The Session That Changed How I Work

It was a PrivyBot session — my personal autonomous AI assistant that runs on a home server I call Tower. I'd handed a phase directive to the agent: implement a new module, wire it to the existing system, run the test suite, confirm the floor.

The directive was specific. The scope was bounded. The agent had everything it needed.

An hour later: task complete. New module implemented. Tests passing. Floor confirmed at the expected count.

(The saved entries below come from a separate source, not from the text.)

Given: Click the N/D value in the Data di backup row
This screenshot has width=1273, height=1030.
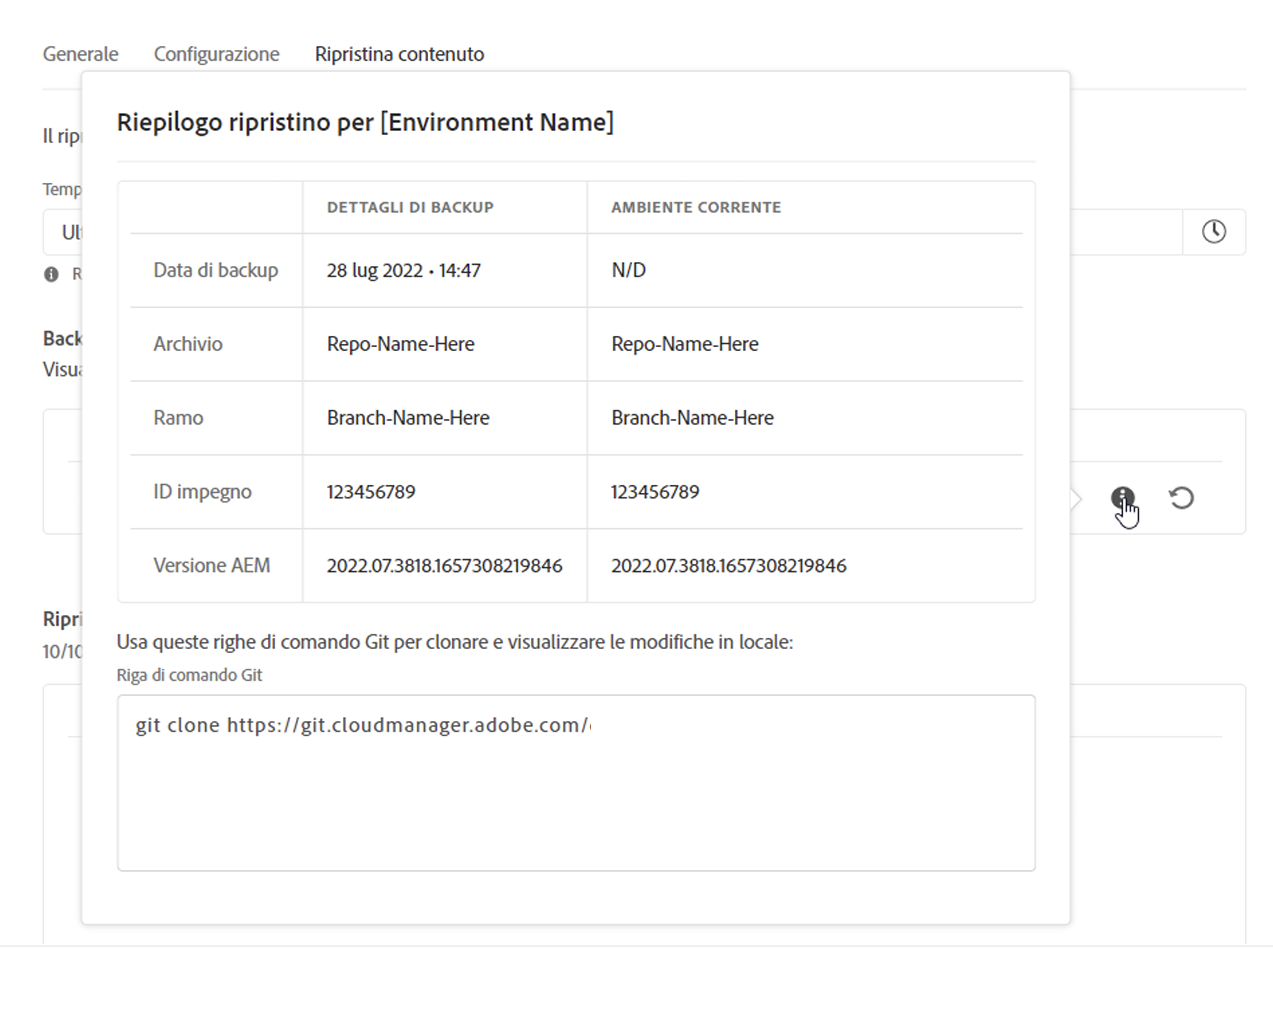Looking at the screenshot, I should 628,270.
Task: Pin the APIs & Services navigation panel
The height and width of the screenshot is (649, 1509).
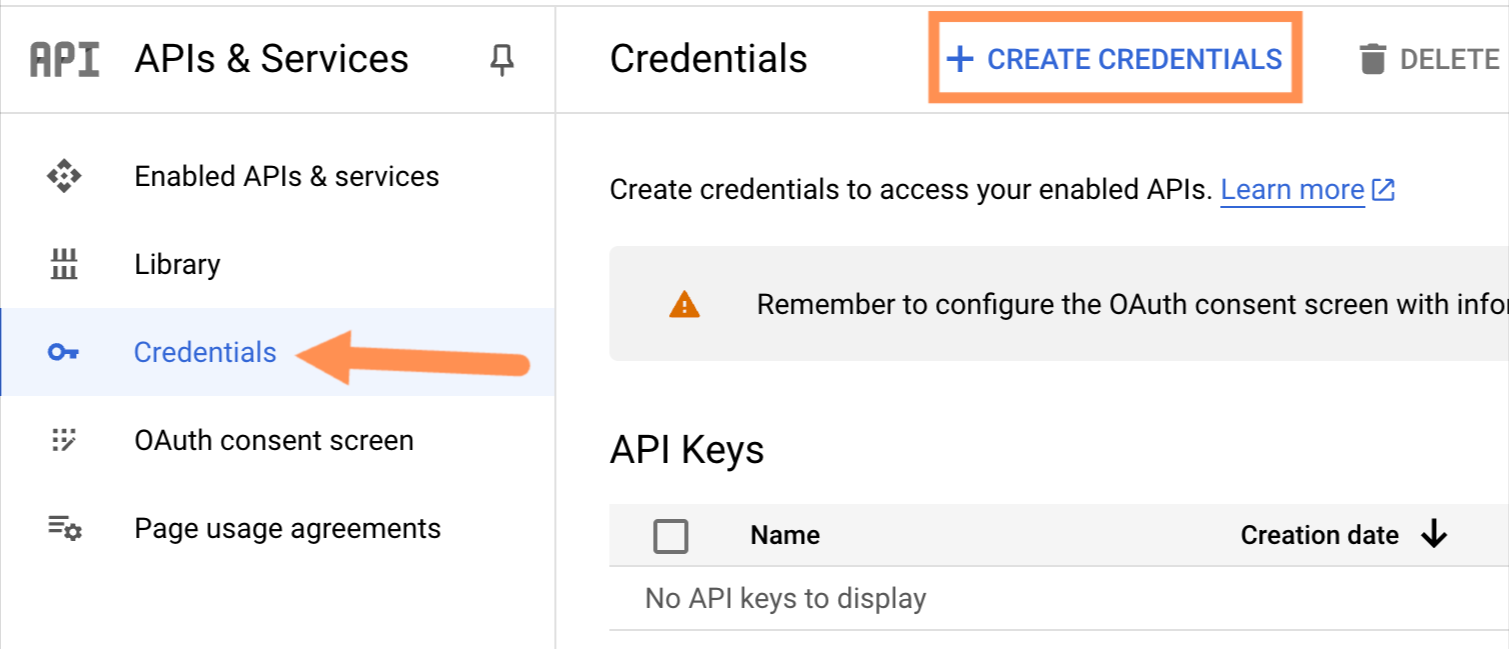Action: point(501,61)
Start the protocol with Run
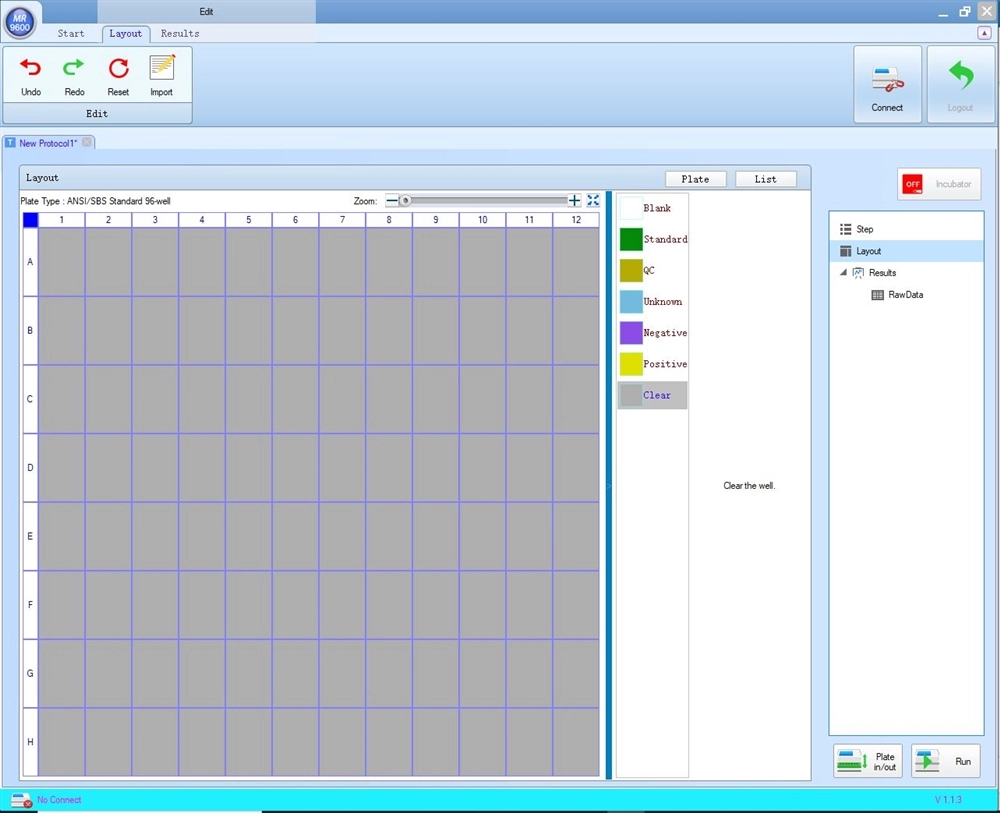The height and width of the screenshot is (813, 1000). coord(946,761)
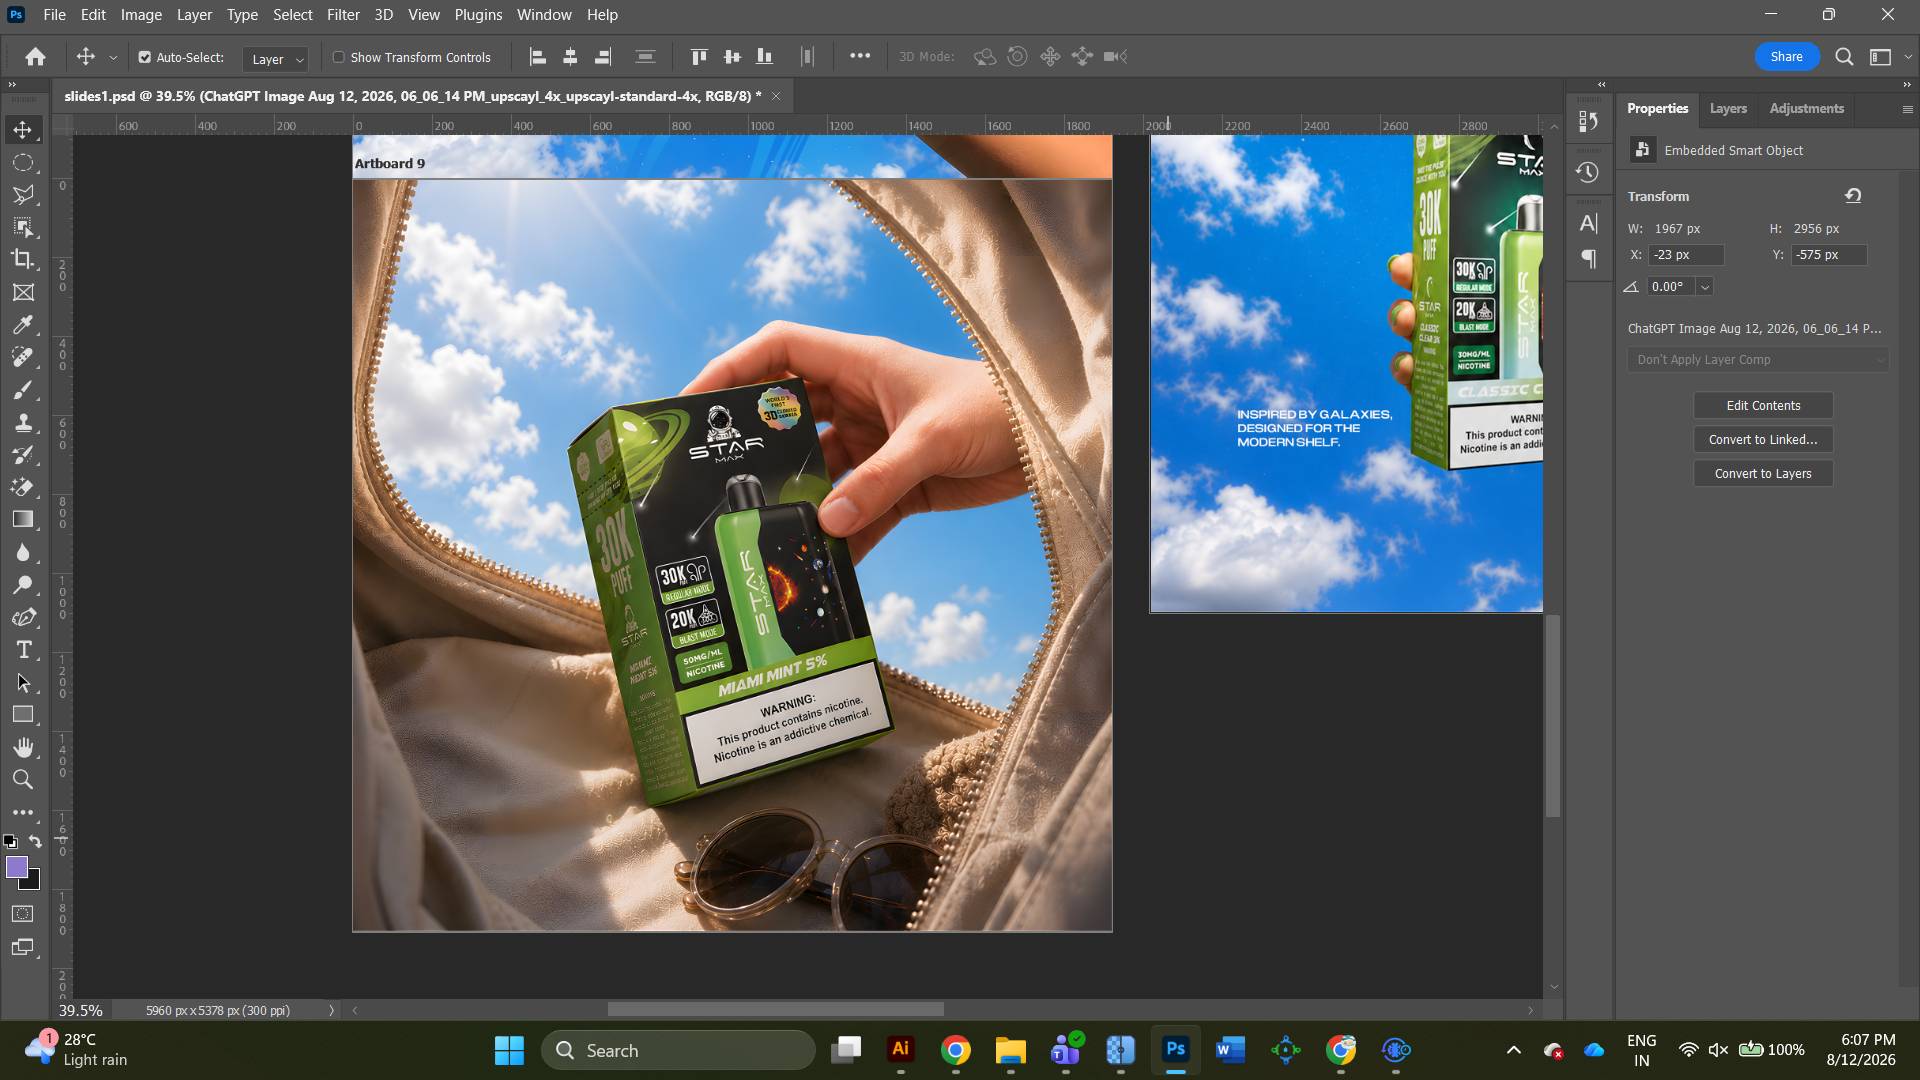The width and height of the screenshot is (1920, 1080).
Task: Select the Eyedropper tool
Action: pyautogui.click(x=23, y=325)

I typed pytest in the terminal myself.

47 passed, 1 failed, 0 skipped

One test failing. Not passing. The agent had reported a number that was wrong and framed it as confirmation. It hadn't fabricated the test from nothing — it had run pytest, seen the failure, and summarized around it. The summary said passing. The terminal said otherwise.

That was the clean version of the problem. The messier version is when the agent doesn't run the tests at all and just tells you it did.

What's Actually Happening

This isn't a bug. It's the nature of how these tools are built.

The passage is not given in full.